‘‘Zine El-Abidine Ben Ali doit être extradé et jugé’’ titrait, il y a quelques jours, le journal ‘‘Le Monde’’. Mais les Tunisiens sont-ils pressés de le voir débarquer parmi eux? Par Ridha Kéfi
‘‘Le Monde’’ estime que les accusations retenues contre l’ex-président et son épouse Leïla Trabelsi sont suffisamment graves pour justifier que Ryad passe outre aux «prétendues lois de l’hospitalité» et «renvoie dans son pays son encombrant protégé».
Les pressions de la rue
L’Arabie saoudite n’a pas intérêt, en effet, à abriter plus longtemps les Ben Ali, comme elle l’avait fait auparavant pour d’autres dictateurs destitués comme l’Ougandais Idi Amin Dada. Cela porterait un grave préjudice à son image sur le plan international.
De même, le monde a évolué, et l’exigence d’équité est telle que la justice internationale pourrait s’intéresser bientôt au cas de Ben Ali et des autres dictateurs déchus de la région.
Il y a un autre argument qui plaide en faveur l’extradition de l’ex-couple présidentiel. Tout en admettant que la justice tunisienne est «composée d’hommes qui ont servi le régime [déchu]» et qu’elle pourrait être soumise aujourd’hui «aux passions de la rue», ‘‘Le Monde’’ estime qu’au-delà «des risques, que le nouveau gouvernement doit s’attacher à écarter, en garantissant dans la nouvelle Constitution en préparation l’indépendance des tribunaux», «Zine El-Abidine Ben Ali doit être extradé et jugé».

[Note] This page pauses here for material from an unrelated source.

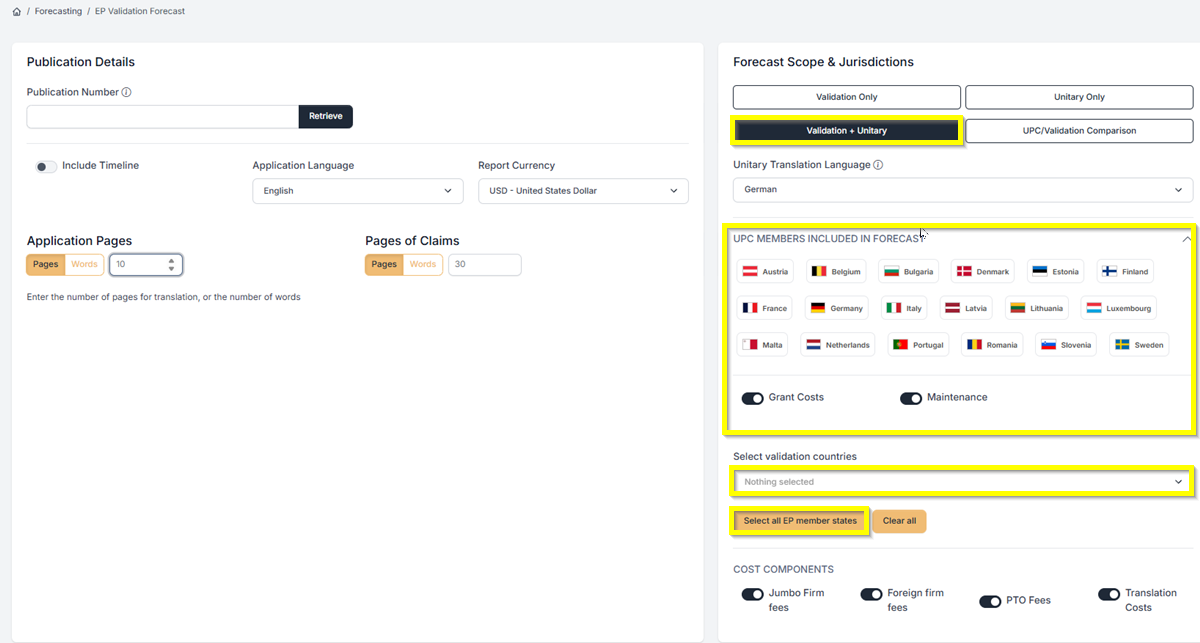Turn off the Grant Costs toggle
Screen dimensions: 1200x643
coord(752,398)
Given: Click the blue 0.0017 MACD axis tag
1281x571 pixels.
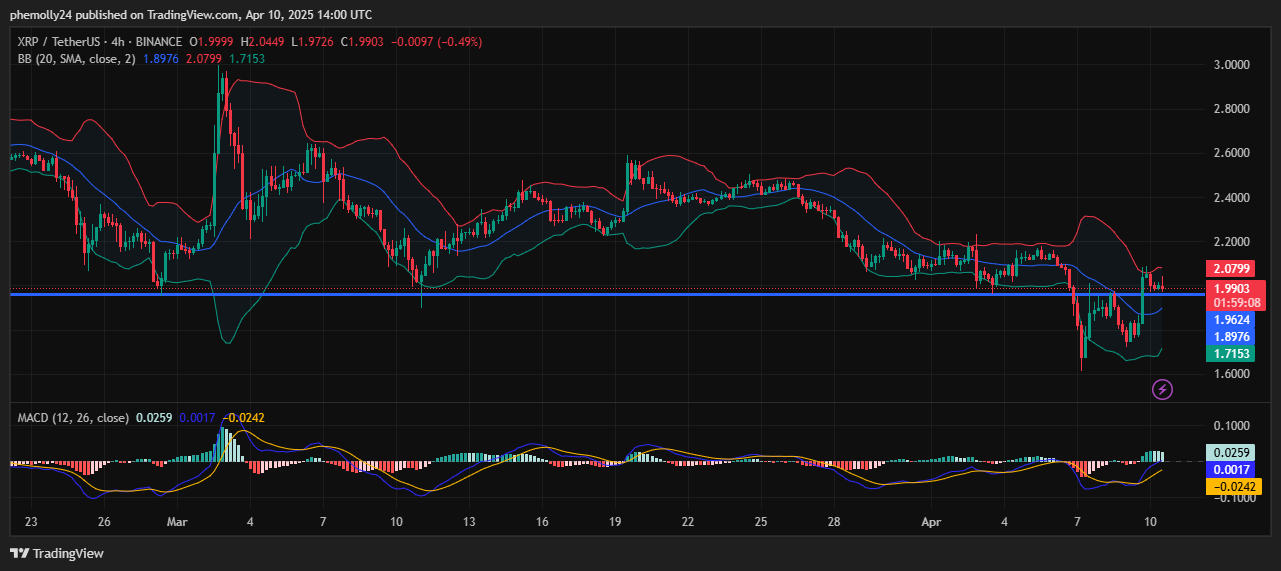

Sur le fond, tous les Tunisiens sont d’accord sur la nécessité de rapatrier leur ancien oppresseur pour le juger par un tribunal tunisien. Mais tous ne sont pas d’avis qu’il doit être ramené dans le pays dans les plus brefs délais, car son retour aujourd’hui pourrait avoir des conséquences incalculables.

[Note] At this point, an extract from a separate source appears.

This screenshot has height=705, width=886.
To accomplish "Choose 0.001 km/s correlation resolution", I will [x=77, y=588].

Ses partisans, qui n’ont pas tous désarmé et sont encore tapis dans l’ombre, sinon dans les coulisses de l’administration et de l’Etat, pourraient en effet reprendre du poil de la bête.
On pourrait craindre aussi qu’il soit assassiné pour qu’il se taise à jamais: combien de ses anciens collaborateurs et obligés seraient soulagés d’apprendre cette nouvelle?
Le gouvernement provisoire, qui souffre d’un grave déficit de légitimité et d’autorité, pourrait-il survivre à l’un ou l’autre scénario?
Rétablir d’abord la stabilité
Rien ne presse donc. Ni le gouvernement, ni la justice, ni les Tunisiens dans leur ensemble ne semblent prêts aujourd’hui à assurer un procès équitable et juste à Ben Ali. Il faut que le pays avance sur la voie de la transition démocratique et qu’il restaure la légitimité de ses institutions politiques, rétablisse la stabilité et remette la machine économique en marche pour pouvoir penser à faire extrader et juger Ben Ali.
Ce dernier pourra donc continuer à tourner les doigts à Abha, au sud de l’Arabie Saoudite, avec son épouse et leurs plus jeunes enfants, Halima et Mohamed Zine El Abidine. Pour quelques semaines encore. Ou pour quelques mois. Le temps d’écrire ses mémoires et de peaufiner sa défense. Il sait que, tôt ou tard, il devra rendre compte de ses crimes devant la justice de son pays, mais une justice enfin assainie et apaisée, et réconciliée avec sa mission.